DIRECTIONS:
Among these records, which lines include "agent"? Copy them out.

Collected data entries
########
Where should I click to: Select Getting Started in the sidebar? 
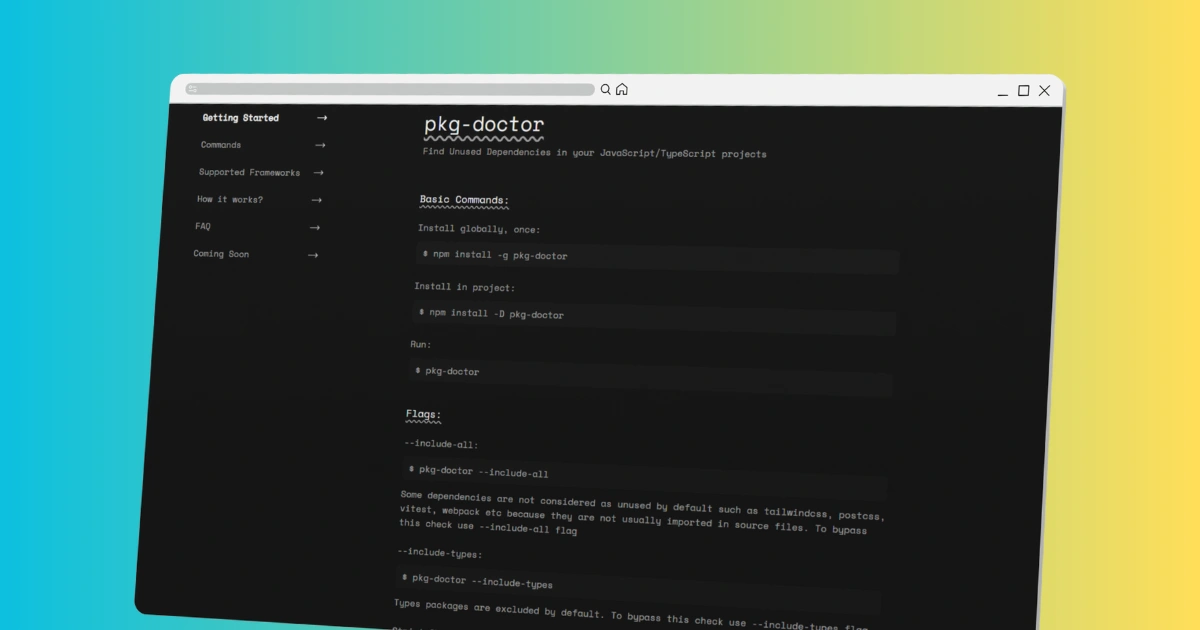click(x=240, y=117)
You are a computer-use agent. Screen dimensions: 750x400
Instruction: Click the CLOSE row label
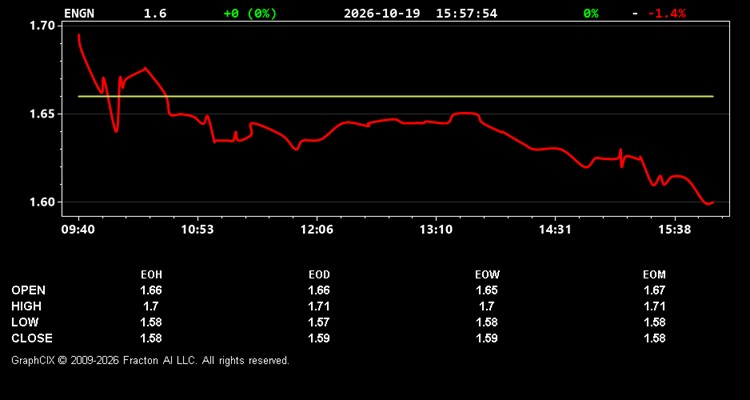click(32, 338)
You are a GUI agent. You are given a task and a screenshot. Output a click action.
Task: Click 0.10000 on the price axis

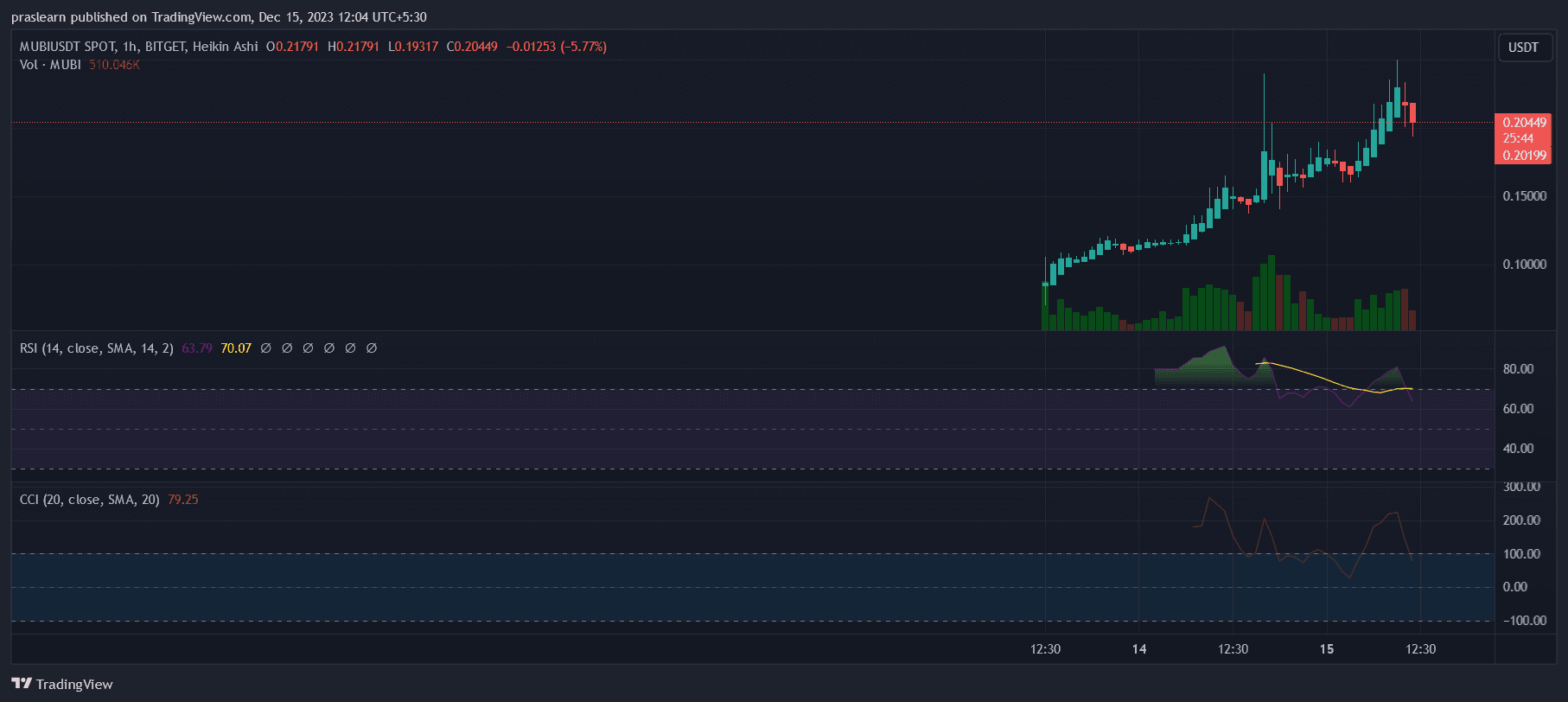(1524, 265)
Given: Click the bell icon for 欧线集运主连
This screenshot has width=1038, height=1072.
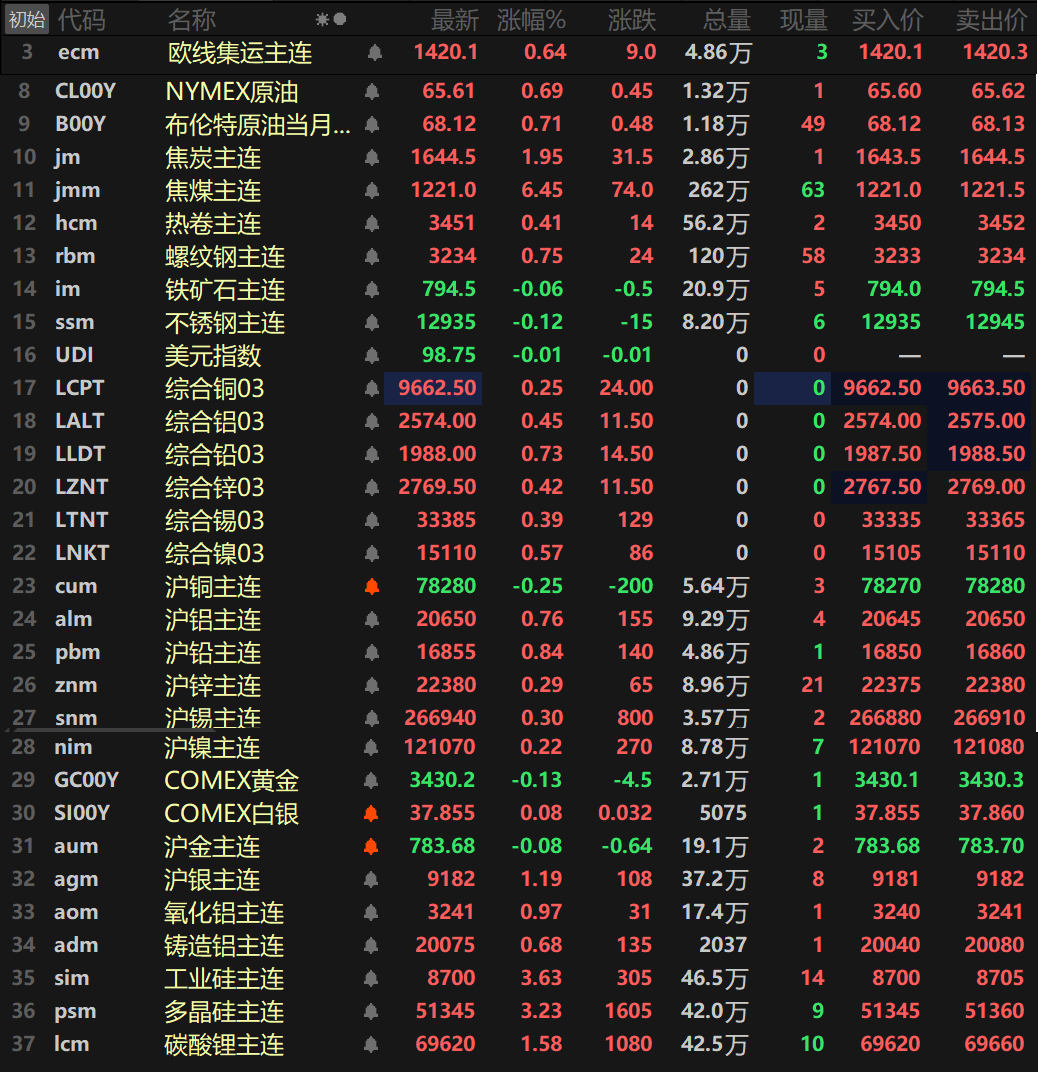Looking at the screenshot, I should point(374,53).
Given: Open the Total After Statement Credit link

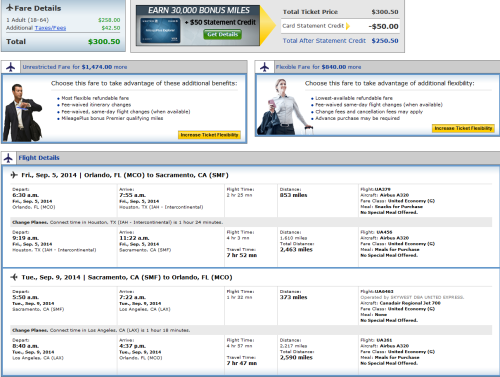Looking at the screenshot, I should (324, 41).
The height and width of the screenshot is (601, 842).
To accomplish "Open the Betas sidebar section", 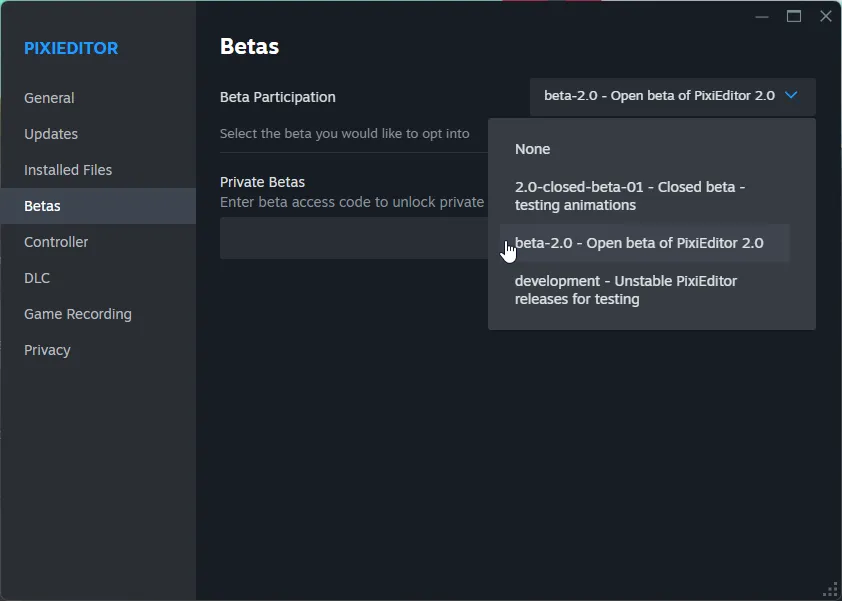I will tap(50, 205).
########
FINISHED TASK:
You are a computer-use agent. Screen dimensions: 750x400
You are a GUI agent. You are given a task and a screenshot. Output a click action.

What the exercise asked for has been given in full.